**STUDY MATERIAL:**
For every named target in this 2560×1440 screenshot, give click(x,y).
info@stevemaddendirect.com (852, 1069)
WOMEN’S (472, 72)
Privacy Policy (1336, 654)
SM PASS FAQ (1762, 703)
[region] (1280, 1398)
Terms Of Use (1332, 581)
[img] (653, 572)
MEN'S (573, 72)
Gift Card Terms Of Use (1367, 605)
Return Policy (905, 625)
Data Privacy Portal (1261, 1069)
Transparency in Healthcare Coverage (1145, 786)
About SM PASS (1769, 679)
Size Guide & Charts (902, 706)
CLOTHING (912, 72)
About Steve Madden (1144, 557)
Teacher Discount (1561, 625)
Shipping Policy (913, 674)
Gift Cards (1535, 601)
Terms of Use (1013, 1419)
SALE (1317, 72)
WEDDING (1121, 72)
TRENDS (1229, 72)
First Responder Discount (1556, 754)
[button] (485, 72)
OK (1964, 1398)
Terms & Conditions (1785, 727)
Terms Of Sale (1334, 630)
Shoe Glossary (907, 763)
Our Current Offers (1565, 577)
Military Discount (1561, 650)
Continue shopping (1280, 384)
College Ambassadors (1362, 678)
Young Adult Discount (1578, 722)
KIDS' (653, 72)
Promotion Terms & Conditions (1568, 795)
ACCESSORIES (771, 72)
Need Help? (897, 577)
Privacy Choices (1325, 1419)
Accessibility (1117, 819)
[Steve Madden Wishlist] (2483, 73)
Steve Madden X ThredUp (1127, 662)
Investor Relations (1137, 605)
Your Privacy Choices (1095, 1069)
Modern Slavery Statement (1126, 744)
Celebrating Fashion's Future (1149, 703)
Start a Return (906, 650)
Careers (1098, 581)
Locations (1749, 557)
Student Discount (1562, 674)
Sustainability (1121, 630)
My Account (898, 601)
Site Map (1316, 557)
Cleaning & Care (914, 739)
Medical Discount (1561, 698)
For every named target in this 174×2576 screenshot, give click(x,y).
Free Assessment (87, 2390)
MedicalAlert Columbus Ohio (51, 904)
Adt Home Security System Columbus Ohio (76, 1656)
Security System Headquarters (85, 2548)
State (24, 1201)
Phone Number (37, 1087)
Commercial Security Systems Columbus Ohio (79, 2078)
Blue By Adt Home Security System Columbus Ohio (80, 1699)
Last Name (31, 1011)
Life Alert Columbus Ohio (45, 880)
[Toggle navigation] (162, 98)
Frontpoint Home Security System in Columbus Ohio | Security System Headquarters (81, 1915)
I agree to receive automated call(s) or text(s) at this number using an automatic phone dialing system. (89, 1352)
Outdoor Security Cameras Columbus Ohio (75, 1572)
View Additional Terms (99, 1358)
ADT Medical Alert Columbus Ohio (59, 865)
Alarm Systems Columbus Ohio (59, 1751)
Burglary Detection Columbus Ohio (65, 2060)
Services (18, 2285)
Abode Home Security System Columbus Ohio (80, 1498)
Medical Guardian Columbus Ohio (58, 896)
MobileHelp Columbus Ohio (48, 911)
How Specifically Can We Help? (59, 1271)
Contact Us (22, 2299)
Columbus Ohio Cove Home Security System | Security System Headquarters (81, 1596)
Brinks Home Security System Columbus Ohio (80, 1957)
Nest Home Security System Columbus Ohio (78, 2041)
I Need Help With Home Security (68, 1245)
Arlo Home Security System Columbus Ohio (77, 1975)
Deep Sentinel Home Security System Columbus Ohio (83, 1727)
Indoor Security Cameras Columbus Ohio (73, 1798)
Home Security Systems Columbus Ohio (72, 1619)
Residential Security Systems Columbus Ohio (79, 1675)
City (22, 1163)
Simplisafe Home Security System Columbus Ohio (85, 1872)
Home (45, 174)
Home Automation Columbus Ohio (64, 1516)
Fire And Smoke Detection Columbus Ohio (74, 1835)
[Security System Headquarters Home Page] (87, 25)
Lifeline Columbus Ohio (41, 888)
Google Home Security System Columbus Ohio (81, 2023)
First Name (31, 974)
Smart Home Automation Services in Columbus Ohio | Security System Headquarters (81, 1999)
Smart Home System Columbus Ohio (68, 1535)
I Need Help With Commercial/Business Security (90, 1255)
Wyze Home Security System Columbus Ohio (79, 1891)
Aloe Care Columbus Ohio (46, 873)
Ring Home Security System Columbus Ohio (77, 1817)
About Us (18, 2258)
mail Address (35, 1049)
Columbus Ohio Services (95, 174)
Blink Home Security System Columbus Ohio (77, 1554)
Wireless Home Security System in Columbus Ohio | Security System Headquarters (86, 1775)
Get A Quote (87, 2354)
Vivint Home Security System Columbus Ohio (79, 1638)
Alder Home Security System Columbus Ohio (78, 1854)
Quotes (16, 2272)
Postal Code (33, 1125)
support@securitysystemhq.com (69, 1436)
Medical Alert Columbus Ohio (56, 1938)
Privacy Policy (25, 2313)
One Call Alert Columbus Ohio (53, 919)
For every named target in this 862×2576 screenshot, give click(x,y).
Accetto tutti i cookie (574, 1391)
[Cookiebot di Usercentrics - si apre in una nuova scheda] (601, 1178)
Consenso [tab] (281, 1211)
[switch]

**TASK DIRECTIONS:**
Emit an exact copy of the lines spanning the start of the records to the line containing "Student Discount (1562, 674)", inclusive, and no other output.

**SOLUTION TO THE EXERCISE:**
For every named target in this 2560×1440 screenshot, give click(x,y).
info@stevemaddendirect.com (852, 1069)
WOMEN’S (472, 72)
Privacy Policy (1336, 654)
SM PASS FAQ (1762, 703)
[region] (1280, 1398)
Terms Of Use (1332, 581)
[img] (653, 572)
MEN'S (573, 72)
Gift Card Terms Of Use (1367, 605)
Return Policy (905, 625)
Data Privacy Portal (1261, 1069)
Transparency in Healthcare Coverage (1145, 786)
About SM PASS (1769, 679)
Size Guide & Charts (902, 706)
CLOTHING (912, 72)
About Steve Madden (1144, 557)
Teacher Discount (1561, 625)
Shipping Policy (913, 674)
Gift Cards (1535, 601)
Terms of Use (1013, 1419)
SALE (1317, 72)
WEDDING (1121, 72)
TRENDS (1229, 72)
First Responder Discount (1556, 754)
[button] (485, 72)
OK (1964, 1398)
Terms & Conditions (1785, 727)
Terms Of Sale (1334, 630)
Shoe Glossary (907, 763)
Our Current Offers (1565, 577)
Military Discount (1561, 650)
Continue shopping (1280, 384)
College Ambassadors (1362, 678)
Young Adult Discount (1578, 722)
KIDS' (653, 72)
Promotion Terms & Conditions (1568, 795)
ACCESSORIES (771, 72)
Need Help? (897, 577)
Privacy Choices (1325, 1419)
Accessibility (1117, 819)
[Steve Madden Wishlist] (2483, 73)
Steve Madden X ThredUp (1127, 662)
Investor Relations (1137, 605)
Your Privacy Choices (1095, 1069)
Modern Slavery Statement (1126, 744)
Celebrating Fashion's Future (1149, 703)
Start a Return (906, 650)
Careers (1098, 581)
Locations (1749, 557)
Student Discount (1562, 674)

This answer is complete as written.